Au moment où cette pensée traversait son esprit, le général en chef pénétra dans le carré dont la 9e demi-brigade faisait partie : il maintenait avec peine un magnifique cheval syrien dont la queue flottante balayait le sable.

Il frémissait et ses yeux lançaient des éclairs.

« Soldats, s’écria-t-il, en montrant du doigt les pyramides, souvenez-vous que du haut de ces monuments quarante siècles vous contemplent ! »

Tout, dans cet homme, empoignait le soldat. Il avait le mot, le geste, la gravité sereine. Jean, électrisé, eut voulut rencontrer son regard ; mais déjà le héros d’Arcole, sorti du carré de Desaix, galopait vers celui de Reynier, suivi de Murat et d’un escadron de chasseurs.
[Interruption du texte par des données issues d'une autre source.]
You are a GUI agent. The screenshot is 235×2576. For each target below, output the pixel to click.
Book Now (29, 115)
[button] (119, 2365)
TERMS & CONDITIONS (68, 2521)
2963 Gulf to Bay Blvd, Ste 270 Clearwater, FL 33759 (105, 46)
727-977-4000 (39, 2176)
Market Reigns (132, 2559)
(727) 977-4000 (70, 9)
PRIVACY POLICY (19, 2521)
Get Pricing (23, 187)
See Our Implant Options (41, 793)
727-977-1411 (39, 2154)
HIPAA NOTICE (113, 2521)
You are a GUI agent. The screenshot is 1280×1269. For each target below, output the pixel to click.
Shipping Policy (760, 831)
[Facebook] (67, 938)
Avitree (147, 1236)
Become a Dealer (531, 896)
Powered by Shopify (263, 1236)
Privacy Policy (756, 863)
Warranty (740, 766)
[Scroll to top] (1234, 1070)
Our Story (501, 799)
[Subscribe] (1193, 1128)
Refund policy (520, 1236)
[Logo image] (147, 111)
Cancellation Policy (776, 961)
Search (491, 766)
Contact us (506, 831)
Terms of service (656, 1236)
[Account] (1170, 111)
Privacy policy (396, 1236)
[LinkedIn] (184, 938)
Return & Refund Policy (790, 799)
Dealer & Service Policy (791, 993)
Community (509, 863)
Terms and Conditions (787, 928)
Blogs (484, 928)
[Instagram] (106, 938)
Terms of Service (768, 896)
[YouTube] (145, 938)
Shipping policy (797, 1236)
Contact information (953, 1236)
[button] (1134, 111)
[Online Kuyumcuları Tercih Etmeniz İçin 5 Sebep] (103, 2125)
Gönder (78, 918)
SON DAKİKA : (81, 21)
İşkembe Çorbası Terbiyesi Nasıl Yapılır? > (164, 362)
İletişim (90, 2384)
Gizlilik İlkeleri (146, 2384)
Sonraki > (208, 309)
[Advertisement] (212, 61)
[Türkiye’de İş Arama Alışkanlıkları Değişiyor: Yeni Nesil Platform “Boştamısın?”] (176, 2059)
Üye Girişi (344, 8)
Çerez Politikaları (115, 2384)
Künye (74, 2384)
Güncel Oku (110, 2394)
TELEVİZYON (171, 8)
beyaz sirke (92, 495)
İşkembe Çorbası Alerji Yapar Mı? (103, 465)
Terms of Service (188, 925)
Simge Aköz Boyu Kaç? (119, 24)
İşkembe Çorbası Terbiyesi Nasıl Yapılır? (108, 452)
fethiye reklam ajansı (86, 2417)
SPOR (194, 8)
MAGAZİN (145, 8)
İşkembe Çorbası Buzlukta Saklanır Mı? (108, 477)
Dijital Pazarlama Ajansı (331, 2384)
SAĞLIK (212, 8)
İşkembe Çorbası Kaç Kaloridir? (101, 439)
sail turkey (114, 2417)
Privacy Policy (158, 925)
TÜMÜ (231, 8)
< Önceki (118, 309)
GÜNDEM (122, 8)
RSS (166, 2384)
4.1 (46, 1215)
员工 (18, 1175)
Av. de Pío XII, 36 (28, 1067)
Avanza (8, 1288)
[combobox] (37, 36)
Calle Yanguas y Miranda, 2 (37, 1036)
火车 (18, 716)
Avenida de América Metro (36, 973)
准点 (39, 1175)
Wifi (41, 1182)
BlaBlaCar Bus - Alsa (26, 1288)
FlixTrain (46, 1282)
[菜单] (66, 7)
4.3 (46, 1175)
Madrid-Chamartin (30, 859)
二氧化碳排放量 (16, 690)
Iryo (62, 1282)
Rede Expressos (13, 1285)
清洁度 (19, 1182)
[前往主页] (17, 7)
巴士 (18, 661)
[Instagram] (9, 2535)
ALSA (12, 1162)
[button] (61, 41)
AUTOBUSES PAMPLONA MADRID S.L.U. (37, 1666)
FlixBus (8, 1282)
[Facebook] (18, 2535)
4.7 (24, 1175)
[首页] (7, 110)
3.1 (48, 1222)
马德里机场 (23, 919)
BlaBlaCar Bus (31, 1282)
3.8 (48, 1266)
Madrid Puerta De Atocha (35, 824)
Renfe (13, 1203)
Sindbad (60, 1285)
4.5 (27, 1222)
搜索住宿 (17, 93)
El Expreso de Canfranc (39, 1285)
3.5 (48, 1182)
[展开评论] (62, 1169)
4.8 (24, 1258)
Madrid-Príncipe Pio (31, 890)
Quelques instants après, les charges des Mameluks arrivaient, rapides comme la foudre. Ces merveilleux cavaliers ne faisaient qu’un avec leur monture : ils bondissaient sur le front et les flancs des carrés, le sabre pendant au poignet, tiraient leur carabine, leur tromblon, leurs quatre pistolets ; puis, mettant le cimeterre à la main, se précipitaient sur le rempart hérissé de baïonnettes.

Mais, comme à Chébréïs, leur audace et leur élan se brisèrent contre ces citadelles mouvantes ; en vain les attaquèrent-ils de front, de flanc et d’arrière : elles crachaient la mort par leurs quatre faces.

Pendant deux heures, ils s’acharnèrent dans cette lutte inégale, passant dans les intervalles des divisions pour foncer sur la réserve, retranchée dans deux villages en arrière ; sentant que, s’ils étaient vaincus, c’en était fait de leur domination sur l’Égypte, de leurs trésors, de leurs palais et de leurs femmes ; combattant avec la rage du désespoir.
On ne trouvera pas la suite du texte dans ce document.